I absolutely agree with Edmund. On what? Well...what about the ugly princesses? They never get stories told about them. And "the Battle of Daisy Meadow"? I've never heard that one yet.

I have to admit that I'm really taking a liking to Kravel and Mr Gurding. They're funny and intriguing and nice characters to really lighten the mood. I also like Pond Scum (No, I'm not making that up) and Crazy Bastard. They're really interesting people and I have a feeling they will both be important later (I'm only at 40% at the moment) I want to find out what happens to them, as well as Edmund's new friend Vorn. I really think I've solved the riddle, but I can't be sure until I find out what it really means. Only time will tell. If Edmund just stopped being so stubborn (though I do understand why he is stubborn about it) then he's realise how simple it could be for his brain.

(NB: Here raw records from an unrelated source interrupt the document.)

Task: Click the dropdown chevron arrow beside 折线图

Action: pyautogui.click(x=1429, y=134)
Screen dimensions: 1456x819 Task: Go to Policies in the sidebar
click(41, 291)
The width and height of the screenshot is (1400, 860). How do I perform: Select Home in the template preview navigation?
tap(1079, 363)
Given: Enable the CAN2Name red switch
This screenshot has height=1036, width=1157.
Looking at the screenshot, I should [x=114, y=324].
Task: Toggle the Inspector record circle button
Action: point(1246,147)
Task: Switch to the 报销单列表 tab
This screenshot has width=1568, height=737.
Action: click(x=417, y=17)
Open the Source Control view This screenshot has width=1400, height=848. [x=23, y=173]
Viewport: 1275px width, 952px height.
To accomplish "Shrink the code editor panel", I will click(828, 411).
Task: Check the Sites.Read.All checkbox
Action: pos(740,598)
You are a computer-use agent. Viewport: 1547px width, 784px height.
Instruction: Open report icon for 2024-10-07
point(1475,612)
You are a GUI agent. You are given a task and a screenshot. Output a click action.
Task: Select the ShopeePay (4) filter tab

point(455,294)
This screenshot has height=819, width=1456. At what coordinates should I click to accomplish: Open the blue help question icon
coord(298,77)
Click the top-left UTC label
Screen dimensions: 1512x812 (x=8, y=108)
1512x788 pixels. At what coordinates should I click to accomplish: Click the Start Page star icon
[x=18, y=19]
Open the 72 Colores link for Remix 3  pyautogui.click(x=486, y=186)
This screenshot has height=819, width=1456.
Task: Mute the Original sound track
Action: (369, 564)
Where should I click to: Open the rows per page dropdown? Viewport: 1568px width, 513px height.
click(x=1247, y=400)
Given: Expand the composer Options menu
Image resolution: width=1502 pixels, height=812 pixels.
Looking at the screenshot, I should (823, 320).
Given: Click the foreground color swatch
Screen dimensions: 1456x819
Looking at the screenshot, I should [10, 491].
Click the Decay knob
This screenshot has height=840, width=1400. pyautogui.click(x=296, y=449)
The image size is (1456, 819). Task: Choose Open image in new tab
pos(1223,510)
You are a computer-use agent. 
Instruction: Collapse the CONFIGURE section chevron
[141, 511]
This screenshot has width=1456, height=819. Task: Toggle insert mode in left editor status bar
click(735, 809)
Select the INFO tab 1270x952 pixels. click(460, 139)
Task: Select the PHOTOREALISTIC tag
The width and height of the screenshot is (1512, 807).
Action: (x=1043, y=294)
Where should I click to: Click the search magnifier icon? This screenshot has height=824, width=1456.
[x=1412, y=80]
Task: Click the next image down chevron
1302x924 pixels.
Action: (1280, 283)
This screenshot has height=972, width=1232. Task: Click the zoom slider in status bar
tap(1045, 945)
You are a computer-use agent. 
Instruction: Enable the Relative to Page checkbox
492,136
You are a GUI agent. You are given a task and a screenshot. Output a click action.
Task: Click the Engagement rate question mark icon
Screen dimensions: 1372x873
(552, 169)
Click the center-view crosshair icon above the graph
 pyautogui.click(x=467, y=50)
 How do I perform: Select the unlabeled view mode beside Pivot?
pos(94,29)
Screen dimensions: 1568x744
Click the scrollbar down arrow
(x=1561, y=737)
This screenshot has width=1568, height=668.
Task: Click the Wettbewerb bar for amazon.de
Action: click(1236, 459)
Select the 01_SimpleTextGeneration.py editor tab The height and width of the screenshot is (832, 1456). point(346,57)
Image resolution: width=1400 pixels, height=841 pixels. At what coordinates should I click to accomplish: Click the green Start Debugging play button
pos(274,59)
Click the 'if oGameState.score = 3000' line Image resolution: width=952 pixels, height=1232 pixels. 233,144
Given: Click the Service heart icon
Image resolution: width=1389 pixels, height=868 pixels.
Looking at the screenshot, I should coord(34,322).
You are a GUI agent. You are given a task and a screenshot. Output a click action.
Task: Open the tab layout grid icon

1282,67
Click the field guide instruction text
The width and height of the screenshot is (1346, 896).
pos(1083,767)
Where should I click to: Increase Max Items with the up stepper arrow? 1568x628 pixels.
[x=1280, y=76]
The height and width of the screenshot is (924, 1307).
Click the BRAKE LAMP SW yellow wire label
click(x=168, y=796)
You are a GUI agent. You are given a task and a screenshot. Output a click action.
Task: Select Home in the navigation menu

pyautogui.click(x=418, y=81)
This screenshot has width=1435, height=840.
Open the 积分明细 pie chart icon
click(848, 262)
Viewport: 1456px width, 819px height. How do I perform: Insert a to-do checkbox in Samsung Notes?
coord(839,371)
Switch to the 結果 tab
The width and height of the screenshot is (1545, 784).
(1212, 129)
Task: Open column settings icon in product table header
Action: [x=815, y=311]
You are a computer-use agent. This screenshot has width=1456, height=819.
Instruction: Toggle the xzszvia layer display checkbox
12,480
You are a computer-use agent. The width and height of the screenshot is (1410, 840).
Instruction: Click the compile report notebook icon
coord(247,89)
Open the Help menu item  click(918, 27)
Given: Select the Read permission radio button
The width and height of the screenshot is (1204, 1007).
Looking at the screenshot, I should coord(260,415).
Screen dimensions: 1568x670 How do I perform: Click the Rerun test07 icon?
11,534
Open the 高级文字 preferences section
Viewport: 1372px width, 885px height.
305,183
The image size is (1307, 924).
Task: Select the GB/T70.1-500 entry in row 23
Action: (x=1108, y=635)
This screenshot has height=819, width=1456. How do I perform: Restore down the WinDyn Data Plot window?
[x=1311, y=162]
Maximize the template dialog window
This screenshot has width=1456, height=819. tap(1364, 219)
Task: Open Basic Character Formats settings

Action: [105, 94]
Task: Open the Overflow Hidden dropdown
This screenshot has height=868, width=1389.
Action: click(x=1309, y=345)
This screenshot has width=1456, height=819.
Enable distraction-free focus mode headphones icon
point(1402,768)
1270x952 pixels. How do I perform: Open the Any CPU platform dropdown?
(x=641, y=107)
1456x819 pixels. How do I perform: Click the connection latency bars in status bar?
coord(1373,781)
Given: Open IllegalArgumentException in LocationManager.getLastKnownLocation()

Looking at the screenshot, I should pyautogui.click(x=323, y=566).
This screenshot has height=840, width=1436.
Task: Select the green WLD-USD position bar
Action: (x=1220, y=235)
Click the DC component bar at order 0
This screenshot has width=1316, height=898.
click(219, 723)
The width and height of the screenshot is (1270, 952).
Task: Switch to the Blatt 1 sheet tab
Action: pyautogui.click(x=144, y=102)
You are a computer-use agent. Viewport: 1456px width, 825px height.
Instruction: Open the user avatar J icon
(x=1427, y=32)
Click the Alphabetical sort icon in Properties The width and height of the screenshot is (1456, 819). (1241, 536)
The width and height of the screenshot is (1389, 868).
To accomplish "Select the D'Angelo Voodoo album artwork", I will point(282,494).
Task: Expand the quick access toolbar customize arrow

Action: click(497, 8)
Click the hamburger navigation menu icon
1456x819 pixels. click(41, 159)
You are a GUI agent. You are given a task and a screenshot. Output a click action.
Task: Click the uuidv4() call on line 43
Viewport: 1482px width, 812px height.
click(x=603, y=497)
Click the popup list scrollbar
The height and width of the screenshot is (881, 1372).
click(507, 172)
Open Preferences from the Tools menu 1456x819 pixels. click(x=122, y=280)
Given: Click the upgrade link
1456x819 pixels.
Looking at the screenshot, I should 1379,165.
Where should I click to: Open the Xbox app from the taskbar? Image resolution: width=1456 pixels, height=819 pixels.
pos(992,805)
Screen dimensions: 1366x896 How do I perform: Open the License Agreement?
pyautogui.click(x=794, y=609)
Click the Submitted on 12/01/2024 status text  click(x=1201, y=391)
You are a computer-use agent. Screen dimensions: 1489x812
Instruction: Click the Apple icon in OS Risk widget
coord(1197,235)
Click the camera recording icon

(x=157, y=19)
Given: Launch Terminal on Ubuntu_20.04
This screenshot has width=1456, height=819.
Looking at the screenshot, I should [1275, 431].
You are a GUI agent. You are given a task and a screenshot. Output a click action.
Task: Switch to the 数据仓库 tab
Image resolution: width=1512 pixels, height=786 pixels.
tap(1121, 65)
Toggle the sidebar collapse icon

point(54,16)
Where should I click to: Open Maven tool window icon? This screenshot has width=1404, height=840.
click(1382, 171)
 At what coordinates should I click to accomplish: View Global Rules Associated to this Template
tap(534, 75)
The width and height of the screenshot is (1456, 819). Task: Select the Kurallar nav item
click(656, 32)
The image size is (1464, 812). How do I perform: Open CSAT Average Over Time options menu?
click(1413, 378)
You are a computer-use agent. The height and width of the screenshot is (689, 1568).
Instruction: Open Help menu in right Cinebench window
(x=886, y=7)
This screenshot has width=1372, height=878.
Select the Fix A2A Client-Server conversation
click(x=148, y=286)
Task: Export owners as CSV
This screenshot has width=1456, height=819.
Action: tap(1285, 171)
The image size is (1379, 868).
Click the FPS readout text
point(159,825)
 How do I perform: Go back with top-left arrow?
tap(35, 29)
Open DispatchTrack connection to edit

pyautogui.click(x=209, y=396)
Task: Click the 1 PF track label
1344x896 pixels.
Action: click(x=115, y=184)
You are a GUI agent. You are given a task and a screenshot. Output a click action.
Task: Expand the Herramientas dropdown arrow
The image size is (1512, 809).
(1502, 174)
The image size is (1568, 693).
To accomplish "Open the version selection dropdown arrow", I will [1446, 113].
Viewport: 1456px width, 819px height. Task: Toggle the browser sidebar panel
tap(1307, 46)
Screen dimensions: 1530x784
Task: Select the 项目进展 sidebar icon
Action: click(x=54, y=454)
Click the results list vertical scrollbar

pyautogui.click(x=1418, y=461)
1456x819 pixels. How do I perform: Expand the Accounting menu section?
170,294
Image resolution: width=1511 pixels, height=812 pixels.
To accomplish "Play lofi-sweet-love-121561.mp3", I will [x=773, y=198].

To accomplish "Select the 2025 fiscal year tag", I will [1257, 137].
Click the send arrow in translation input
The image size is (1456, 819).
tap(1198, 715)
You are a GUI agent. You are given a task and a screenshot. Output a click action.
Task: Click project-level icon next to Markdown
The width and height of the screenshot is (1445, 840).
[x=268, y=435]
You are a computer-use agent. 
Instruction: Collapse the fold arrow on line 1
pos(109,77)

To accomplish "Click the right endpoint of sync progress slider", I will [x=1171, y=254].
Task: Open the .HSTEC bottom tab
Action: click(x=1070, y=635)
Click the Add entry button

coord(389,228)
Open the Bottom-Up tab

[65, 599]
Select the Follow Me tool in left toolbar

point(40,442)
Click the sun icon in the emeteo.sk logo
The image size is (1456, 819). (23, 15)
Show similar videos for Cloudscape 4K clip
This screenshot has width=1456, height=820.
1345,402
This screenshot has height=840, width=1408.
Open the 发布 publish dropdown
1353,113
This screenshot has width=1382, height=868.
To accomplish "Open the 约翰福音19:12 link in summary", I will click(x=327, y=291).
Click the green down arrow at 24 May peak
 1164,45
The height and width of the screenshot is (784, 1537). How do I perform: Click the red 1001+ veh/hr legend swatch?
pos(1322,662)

It's a real shame about the 'eye' incident. (I'm not giving away spoilers here.) But I have to say that the 'rat cage' is by far an excellent use of medieval torture. I've seen medieval torture used in books before, but few have the impact this one did on me. I was literally cringing, not wanting to read more. Very nicely done.

Just after halfway through, I feel like I've been transported from Lord of the Rings to the 13th Warrior (awesome film with Antonio Banderas). Edmund is getting leaner and smarter and he's at that stage where he's learning that it's kill or be killed with the goblins. I also really like that the whole 'mines' situation isn't a flash in the pan attempt to create excitement and danger; it's a real crux of the story, driving the characters forward. I hate when characters get dropped into situations that could be amazing and the idea doesn't get followed through on. So this story is a gold mine for that alone. (excuse the pun.)

I'm so glad that Pond Scum comes back into the story later. Though it's a shame Ed had to lose Vorn, Pond more than makes up for his loss. He's at least optimistic and really lightens the mood when Ed gets down. My only real question about this part of the story though (say 60-70% way through) is:

WHO IS POND? I have a feeling, possibly wrong, that he's going to be really important. He doesn't want to talk much about who he was before the goblins captured him, but he gives enough hints that I'm interested. Even if he turns out to be a regular Joe, I'm intrigued by his story. I'm also very sad about Thorax, though I won't say why. Not what I thought, but a nice addition to the story.

I loved Edith. She was so smart and a little sassy when we last saw her. I think she'll be a bigger part of Book 2. I hope. :)

I'm really impressed by Edmund. After the whole 'eye' incident, he really found his courage, even if he did falter a few times. And although I loved fat, stuttering Ed in the beginning, I also like the emaciated, barely stuttering Ed too. He never lost that charm and charisma he had, even though all he'd suffered. It's just a shame about Molly. I won't give away spoilers, but I had to say that I saw this coming. It could never have ended well but I didn't care. I wasn't annoyed or disappointed with the ending, or that it leaves the story wide open for more. (I know there is a Book 2 anyway) I look forward to getting Book 2 and having some time to read it.

Overall an excellent read. It has everything you could ever want in a good story: fantasy, torture, love, adversity, suffering, courage, mines, goblins, elves, riddles...I could go on. It's a long book, but it is well worth the read. Trust me, if you pick it up and start reading, you will find yourself sitting for hours, getting engrossed in the story, no matter what your plans are.